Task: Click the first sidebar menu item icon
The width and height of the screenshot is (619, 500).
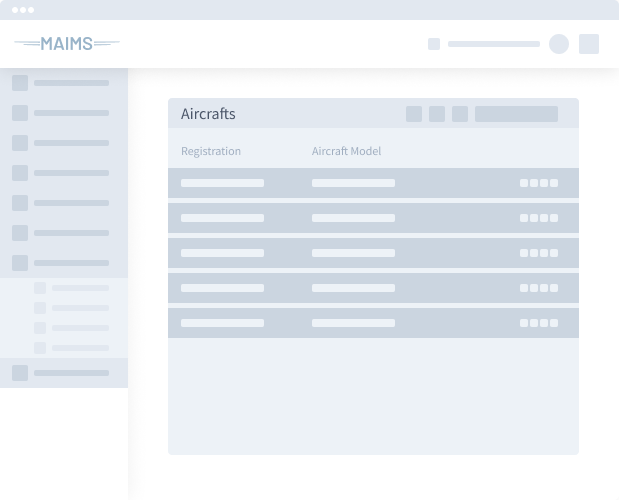Action: point(20,83)
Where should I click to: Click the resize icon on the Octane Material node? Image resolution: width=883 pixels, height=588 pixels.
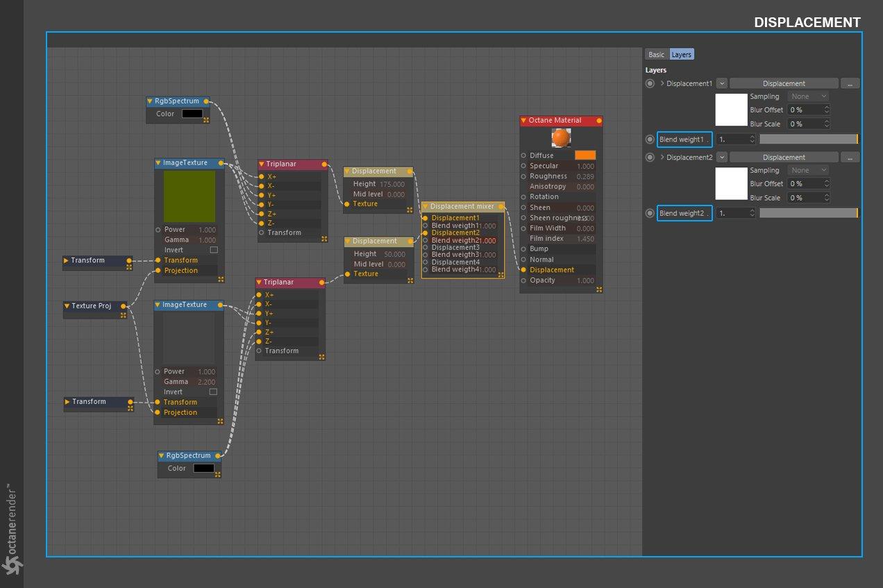[x=598, y=289]
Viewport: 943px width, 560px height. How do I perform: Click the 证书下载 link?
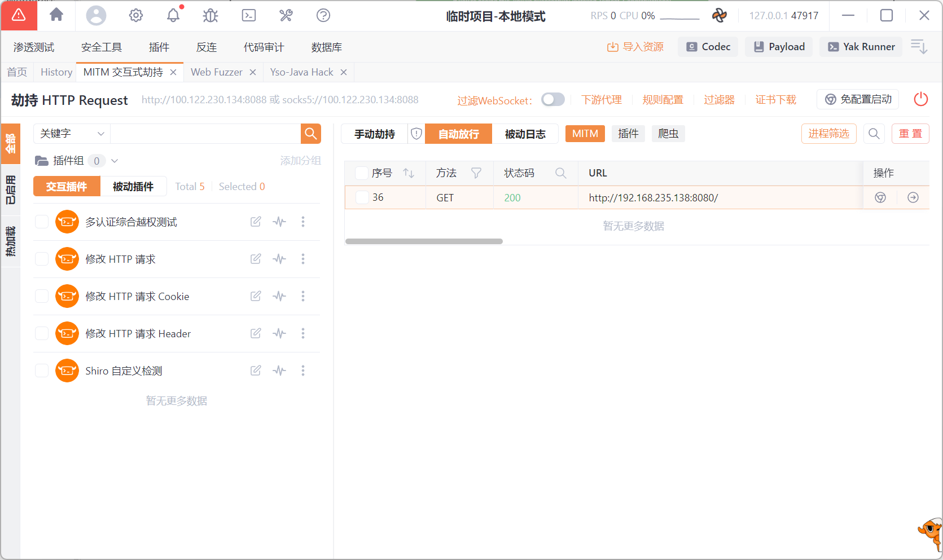(775, 100)
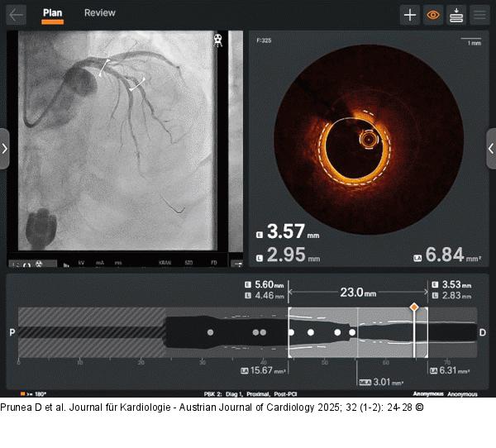
Task: Click the proximal reference white line
Action: 289,332
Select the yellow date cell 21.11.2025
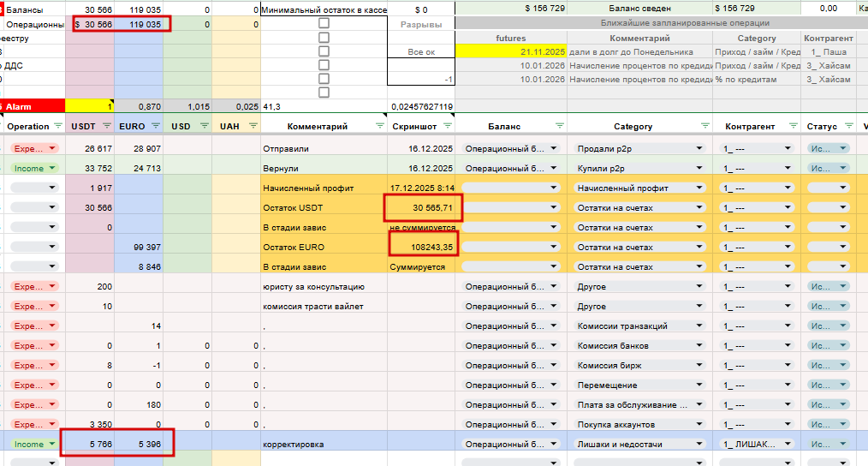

• _Instructions for the task_
Reproduce the whole listing above character for character; pictures do not belong in it.

• _Answer section_
Task: Click the first sidebar menu item icon
The width and height of the screenshot is (619, 500).
Action: point(20,83)
Where should I click to: Click the resize icon on the Octane Material node? Image resolution: width=883 pixels, height=588 pixels.
[x=598, y=289]
Viewport: 943px width, 560px height. How do I perform: Click the 证书下载 link?
(775, 100)
Task: Click the proximal reference white line
Action: 289,332
Select the yellow date cell 21.11.2025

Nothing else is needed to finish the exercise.